| 3.4.6 Technological and Economic Potential This section addresses the technological potential to cost-effectively increase 
  energy efficiency in transport and thereby reduce GHG emissions. Most studies 
  concentrate on light-duty vehicles because of their 50% share of energy use 
  and GHG emissions, and on technology or fuel pricing policies. Technical efficiency 
  improvements, in the absence of complementary fiscal policies, are subject to 
  a rebound effect in that they reduce the fuel cost of travel. Rebound 
  effects in the USA amount to about 20% of the potential GHG reductions (Greene, 
  1999). In Europe, where fuel prices are higher, rebound effects may be as large 
  as 40% (Michaelis, 1997). Most assessments take the rebound effect into account 
  when estimating technical efficiency impacts. Fewer studies address policies 
  such as land use planning, investment in or subsidy of particular transport 
  modes, or information. An Asian four-country study of the technological and economic potential to 
  reduce GHG emissions considered five types of options for GHG mitigation in 
  transport: (1) improving fuel efficiency, (2) improving transportation system 
  efficiency, (3) behavioural change, (4) modal split changes, and (5) technological 
  change (Bose, 1999b). The Indian study concluded that abatement costs for transport 
  were high relative to options available in other sectors, and projected little 
  change in transport for emissions constraints less than a 20% reduction from 
  the baseline. The Bangladesh study, using a different methodology, concluded 
  that a wide array of near-term technology options had no net cost, but that 
  the cost of 4-stroke engines for 3-wheeled vehicles fell between US$48 and US$334/tC 
  reduced, depending on the application. The Thailand study found that lean-burn 
  engines would improve efficiency by 20% at a negative net cost of US$509/tC. 

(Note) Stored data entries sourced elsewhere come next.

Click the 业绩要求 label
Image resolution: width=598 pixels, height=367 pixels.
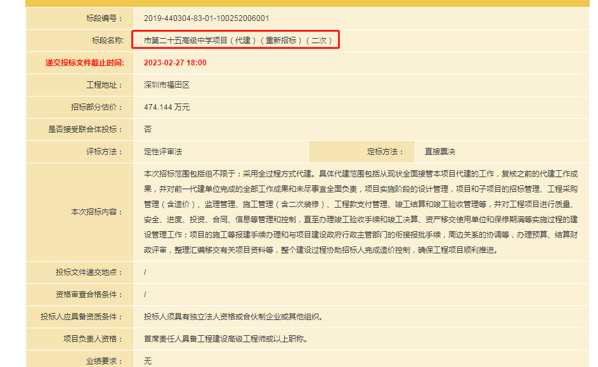coord(105,361)
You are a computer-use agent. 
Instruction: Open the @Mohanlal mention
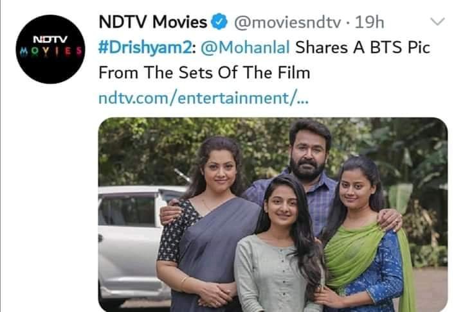(245, 48)
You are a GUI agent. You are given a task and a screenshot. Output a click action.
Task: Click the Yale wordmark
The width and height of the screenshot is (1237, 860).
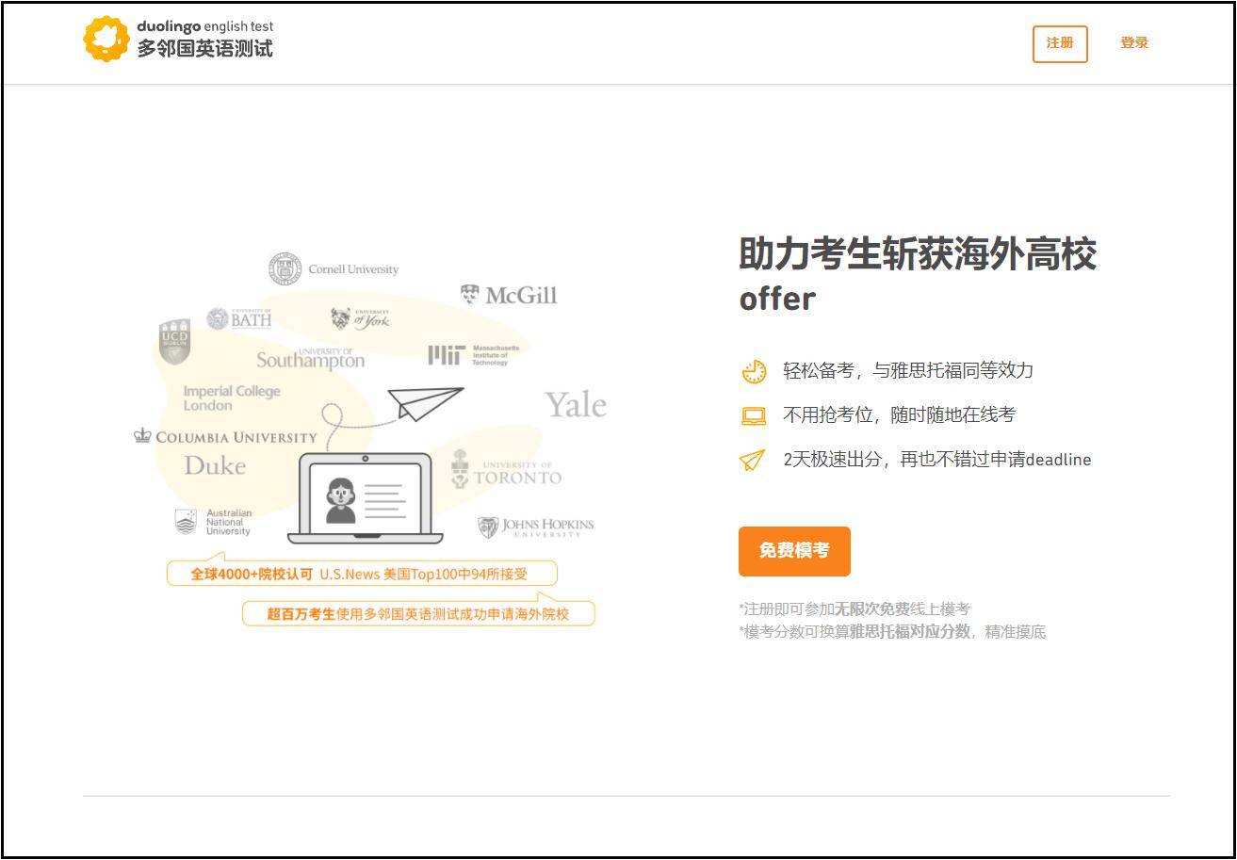576,405
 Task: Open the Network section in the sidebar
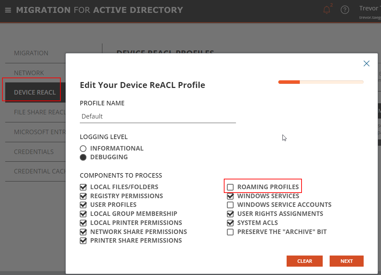[x=29, y=73]
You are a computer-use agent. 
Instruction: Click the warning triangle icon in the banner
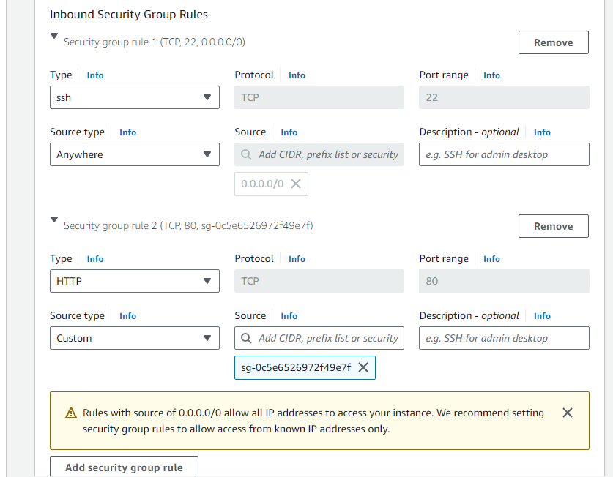[x=71, y=413]
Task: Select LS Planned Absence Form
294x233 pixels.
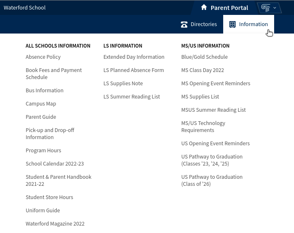Action: point(133,70)
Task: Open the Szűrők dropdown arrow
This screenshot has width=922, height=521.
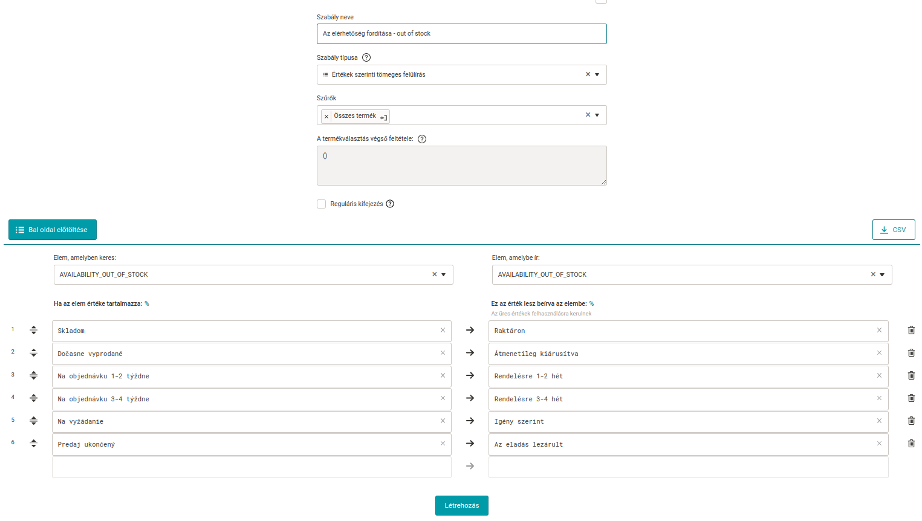Action: (597, 115)
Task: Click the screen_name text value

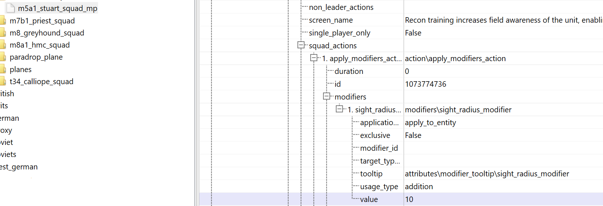Action: click(x=504, y=20)

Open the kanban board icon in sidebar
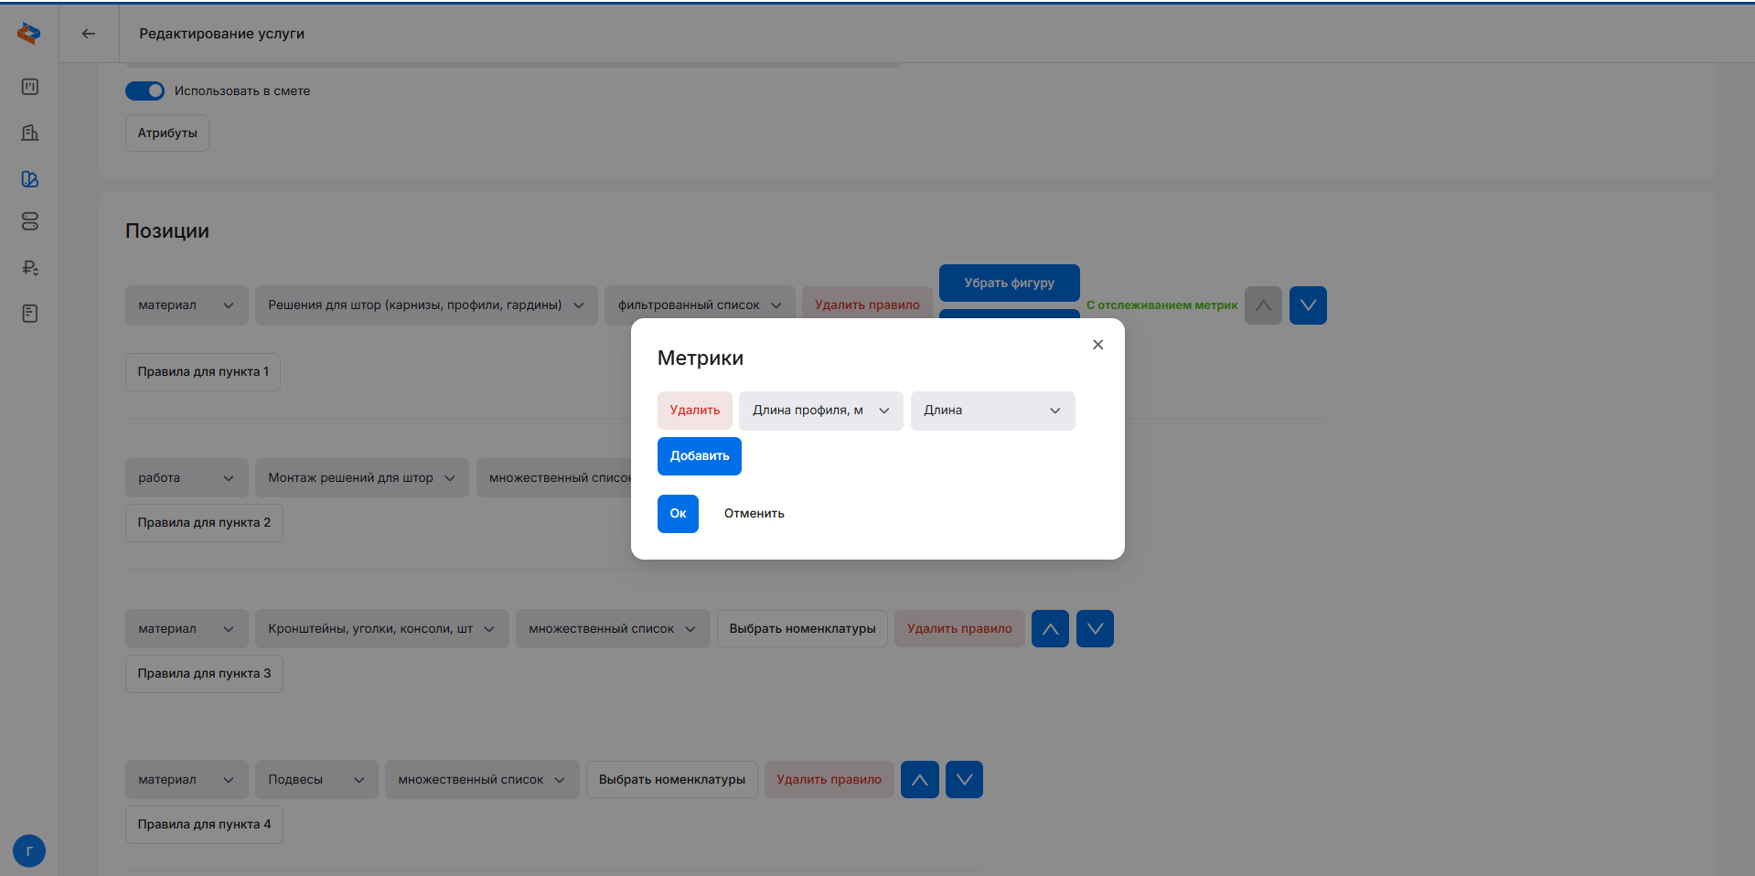click(30, 87)
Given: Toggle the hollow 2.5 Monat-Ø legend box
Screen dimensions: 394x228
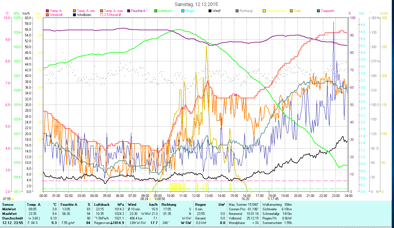Looking at the screenshot, I should [102, 15].
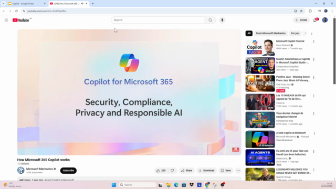
Task: Mute the YouTube tab audio icon
Action: point(82,4)
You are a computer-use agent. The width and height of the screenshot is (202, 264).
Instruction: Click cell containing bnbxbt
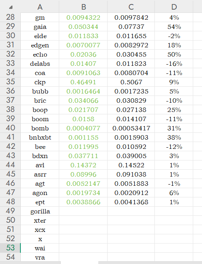[40, 137]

  The Korean study also concluded that several no regrets options 
  were available, including use of continuously variable transmissions, lean-burn 
  engines, and exclusive bus lanes.  Recognizing that transportation energy consumption and CO2 emissions increased 
  by 16% from 1990 to 1995, and that carbon emissions may be 40% higher in 2010 
  than in 1990 if measures are not taken, the government of Japan has strengthened 
  energy efficiency standards based on a Front Runners approach, which 
  sets standards to meet or exceed the highest energy efficiency achieved among 
  products currently commercialized (MITI/ANRE, 1999). These require a 22.8% improvement 
  over 1995 new gasoline car fuel economy in 1/km by 2010, and a 13.2% improvement 
  for gasoline light-duty freight vehicles (Minato, 1998). For diesel-fuelled 
  vehicles the corresponding requirements are 14.9% and 6.5% by 2005. Technological 
  improvements in other modes are expected to produce efficiency improvements 
  of 7% for railways, 3% for ships, and 7% for airlines over the same period (Minato, 
  1998). Cost-effective technical potentials have also been reported by Kashiwagi 
  et al. (1999), who cite 27.7 PJ of energy savings in Japans transport 
  sector achievable at US$0.044/kWh, or less.  There are significant barriers to the kinds of fuel economy improvements described 
  above, and substantial policy initiatives will be needed to overcome them. In 
  Europe, for example, the European automobile manufacturers association, 
  ACEA, and the European Union have agreed to voluntary standards to reduce carbon 
  emissions from new passenger cars by 25% over the next 10 years. The European 
  standards will require reducing average fuel consumption of new cars from 7.7 
  to 5.8 l/100 km, creating a strong incentive to adopt advanced fuel economy 
  technologies. A survey of 28 European countries identified 334 separate measures 
  countries were taking to reduce CO2 emissions from transport (Perkins, 1998). 
   
    |  Figure 3.10: Passenger car fuel economy cost curves.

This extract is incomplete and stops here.